Stored data entries:
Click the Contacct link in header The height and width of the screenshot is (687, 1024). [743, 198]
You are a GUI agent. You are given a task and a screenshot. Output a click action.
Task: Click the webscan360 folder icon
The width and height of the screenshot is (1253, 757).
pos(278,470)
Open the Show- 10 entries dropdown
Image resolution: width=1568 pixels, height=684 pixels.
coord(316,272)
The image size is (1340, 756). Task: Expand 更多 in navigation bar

TASK BRIEF: The answer must be the complete set of entries, retyped exactly.

TASK RESULT:
Click the Contacct link in header The height and width of the screenshot is (687, 1024). [743, 198]
You are a GUI agent. You are given a task and a screenshot. Output a click action.
Task: Click the webscan360 folder icon
The width and height of the screenshot is (1253, 757).
pos(278,470)
Open the Show- 10 entries dropdown
Image resolution: width=1568 pixels, height=684 pixels.
coord(316,272)
The image size is (1340, 756). Task: Expand 更多 in navigation bar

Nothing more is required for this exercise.